I have one sibling, a younger brother. As children, he was a sweet-natured child to my somewhat bossy older sister, a role he allowed me to extend far beyond its sell-by date. I still remember the moment it dawned on him that he didn’t, in fact, have to do whatever I asked him to. The pause, when I asked if he would make a cup of tea, the look of wonder spreading over his young face, the testing out of the word no.
Now, he is again a sort of endlessly helpful sidekick, a person-to-be-called-upon more than most.
‘Well you have Herself sorted, what about you’, several friends have said to me recently upon asking how things are going.
This is not martyrdom motherhood on my part. Knowing herself is sorted is the greatest source of wellbeing for me. And she is at her most sorted, by which I mean happiest, in the company of her immediate family.
This past fortnight, everyone has had the temerity to go on holiday. Parents, best friend, former childminder who still helps out. And so the Brother has helped me and the ex to hold the fort. In the last two weeks he has made dinners, joined endless park trips, distracted a sun-exhausted three year old, endlessly timed her running up and down the garden, painted, played marbles, babysat on a Saturday night, mopped up vomit and calmed down a sick child, stayed for slumber parties, accompanied shopping trips on the hottest of days, played a unicorn, Frozen’s Anna, Lucky’s Spirit.
We’re divvying out the My Little Ponies for birthday presents, who’s getting her what. Twilight Sparkle, I say, which one’s that? The purple one, he says, not missing a beat. He knows which one is her favourite – I do not.
On Saturday night he calmly texts to say I might want to come home, she has been sick. I’m expecting crying at the sight of me, the way a child often releases the big emotions, with tears or tantrums, at their mother. But when I get home she is on the couch, watching Spirit, and nestles closer into ‘Uncle Da-bee’.
When you have kids, there is no one you can rely on like a sibling with as yet no children of their own. More energy than your parents, more experience than friends of seeing you at your most brattish. To whom else could you hand a screaming three week old and say ‘take her, I need to hide,’ before running to get under your parents duvet cover, too exhausted to cope.
Herself required torturous rocking for up to three hours to go to sleep as a baby. Seeing me approach breaking point, he would grimly put on the Baby Bjorn and take her. When a midwife advised that actually singing loud music- karaoke club loud- at a small child with reflux was in fact soothing for them, he joined me with gusto in bellowing Queen’s Bohemian Rhapsody at her as she drifted off to sleep. Unlikely, but true, we have the video.
Living abroad for the first years of her life, he would come home for summers and instantly step into the role of lifesaver. At age one, he hadn’t seen her in a year. The parents were away and for one week we had no childcare. I was leaving Herself with the brother and his then girlfriend, now fiancée. She may spend the entire week screaming in confusion at these apparent strangers, I told myself, but she is safe and loved.

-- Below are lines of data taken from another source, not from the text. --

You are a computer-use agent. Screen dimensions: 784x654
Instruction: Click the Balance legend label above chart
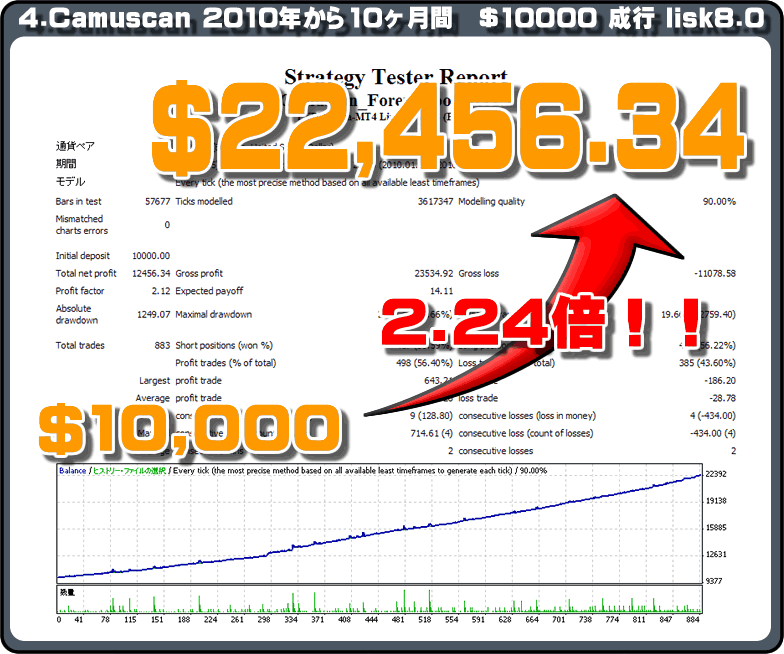pyautogui.click(x=72, y=470)
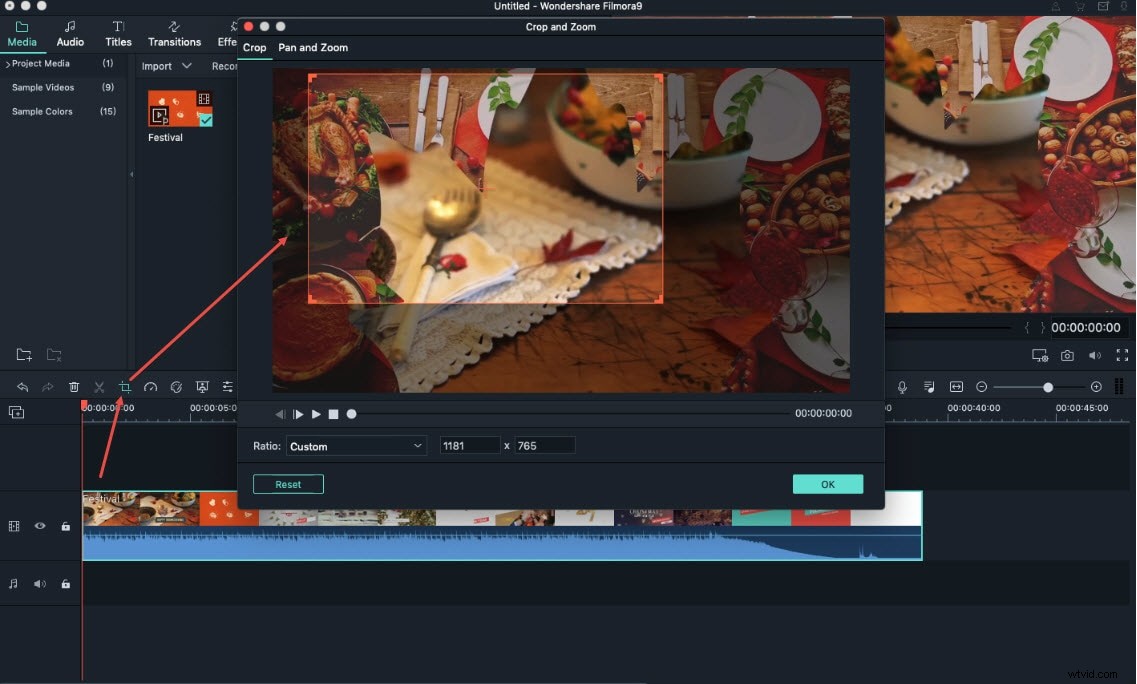The image size is (1137, 684).
Task: Open the Speed control icon
Action: point(150,386)
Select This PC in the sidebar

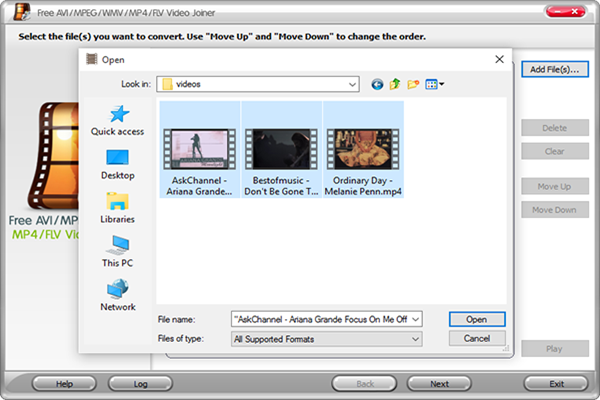117,251
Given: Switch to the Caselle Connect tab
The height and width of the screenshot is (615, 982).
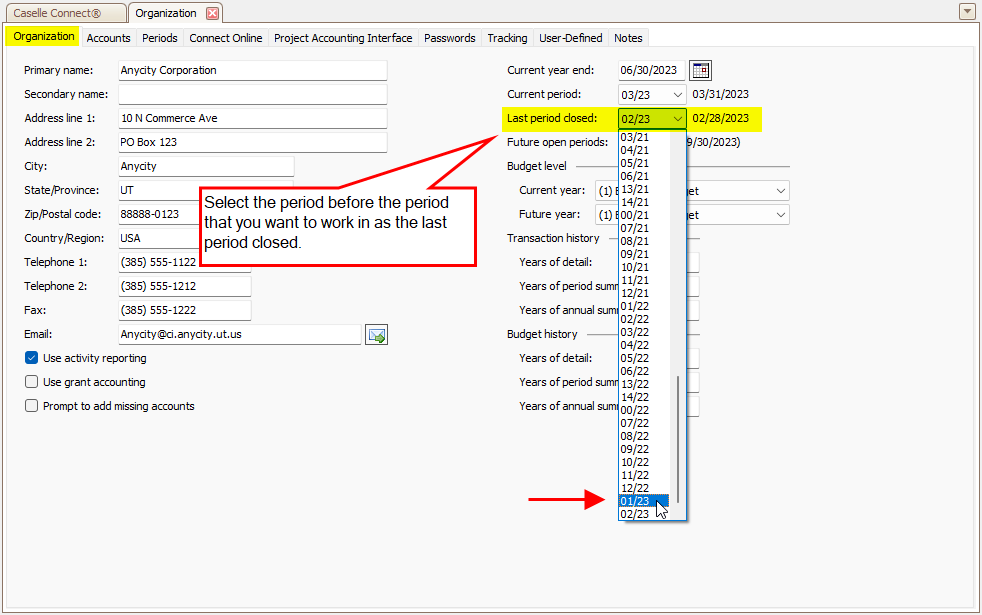Looking at the screenshot, I should pyautogui.click(x=64, y=13).
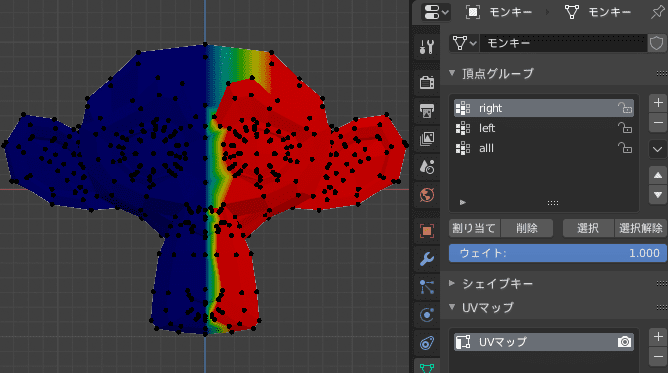
Task: Open the Scene properties tab
Action: [426, 166]
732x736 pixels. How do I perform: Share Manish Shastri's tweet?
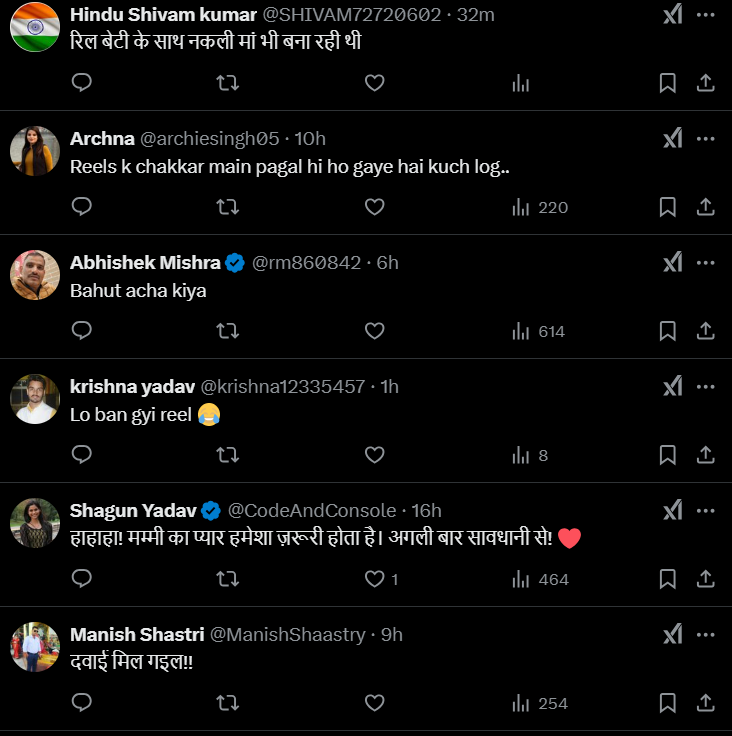click(705, 703)
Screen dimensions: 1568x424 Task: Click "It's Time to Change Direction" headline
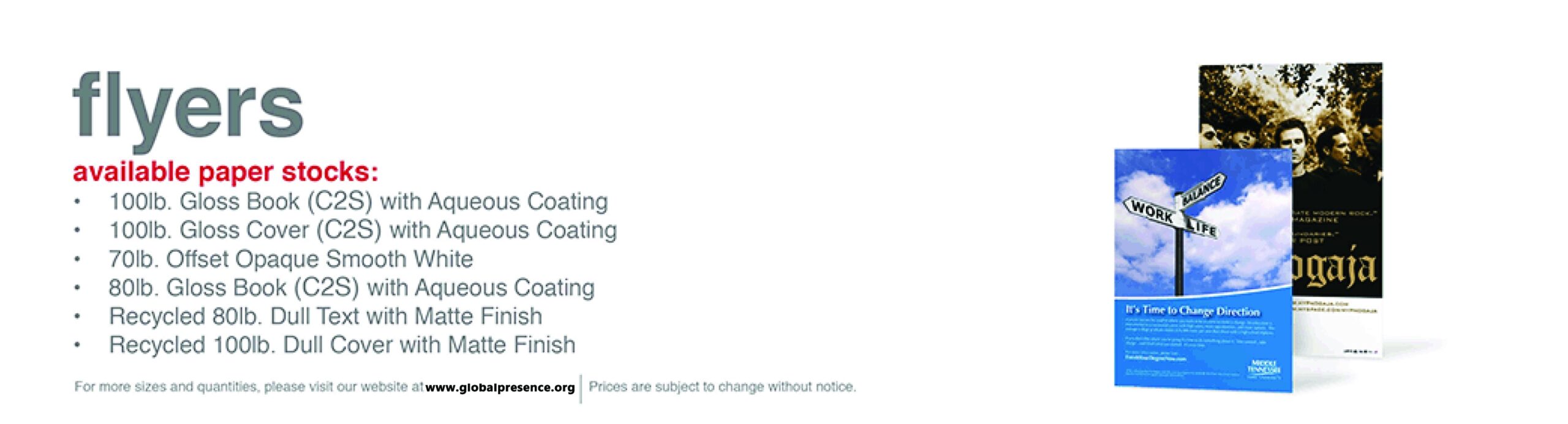1192,311
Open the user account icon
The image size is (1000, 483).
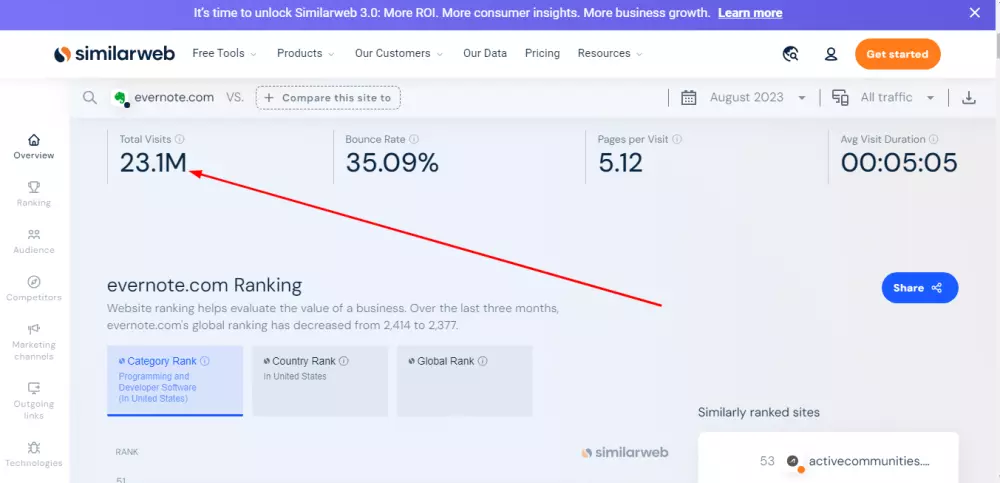[x=830, y=54]
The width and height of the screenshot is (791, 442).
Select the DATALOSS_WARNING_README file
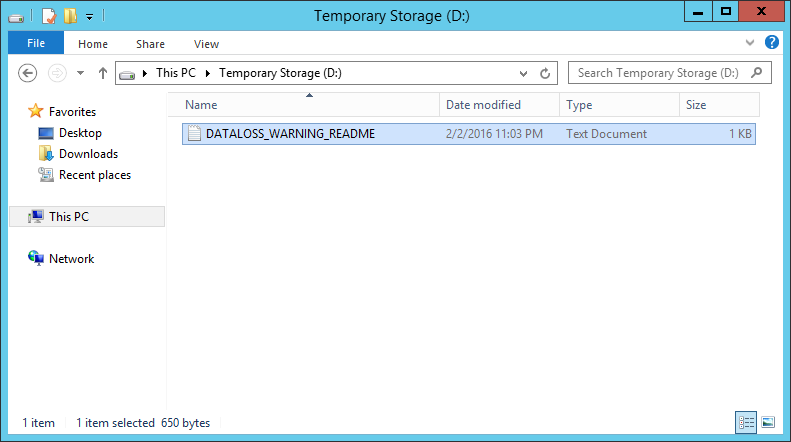point(469,134)
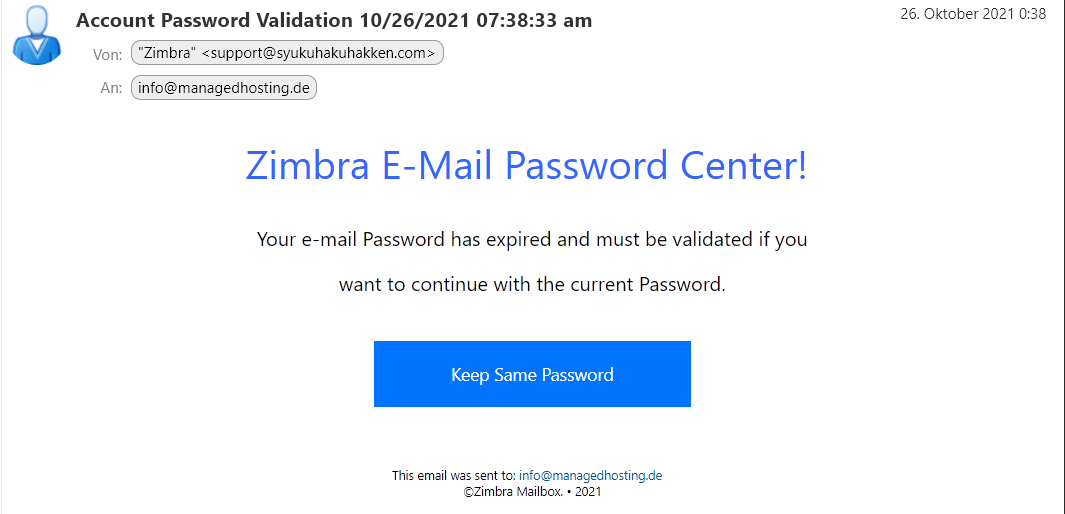Click the Account Password Validation subject line
The image size is (1065, 514).
334,20
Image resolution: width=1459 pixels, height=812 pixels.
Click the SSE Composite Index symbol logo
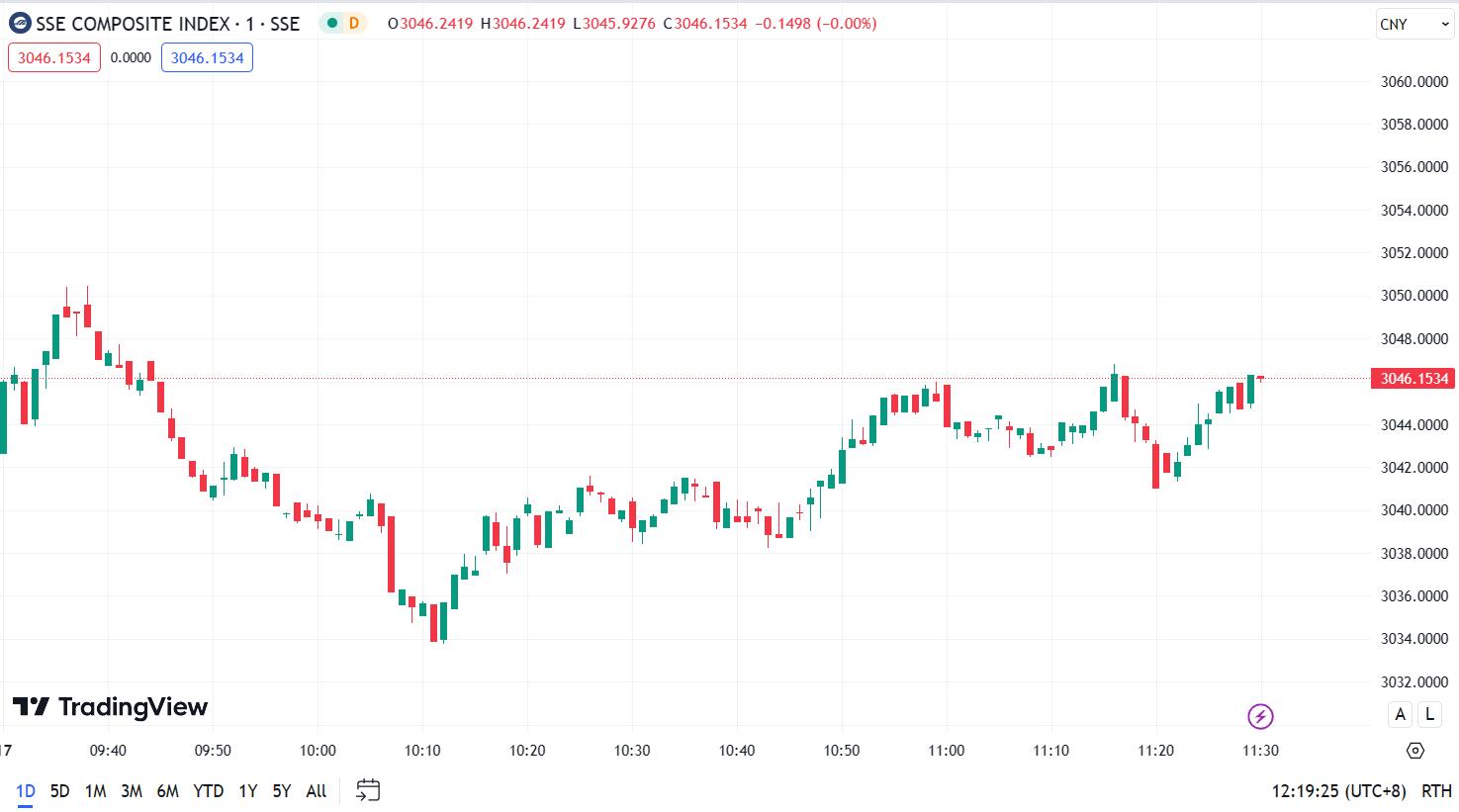coord(20,24)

In fact, it was as if she remembered him from the last time they had met, when she was four months old. She has never made strange with him.
Talking to a sibling is almost like thinking aloud, but with the benefit of dialogue. It will go nowhere, be instantly forgotten. An outlet like this is necessary in the implosion of a marriage.
When you find yourself unexpectedly single, things you never gave any thought of before present themselves as worries. Much of this is ridiculous of course. Being married is no definitive proof against life. But, I have a morbid fear of how I shall deal with the rather steep, wooden stairs in my house when I am elderly. Shall I just have to give up going upstairs, live on the ground floor? My solution is that I am secretly planning to live in some sort of commune with the brother and his wife.
He has been, after all, nothing less than my best friend in all this.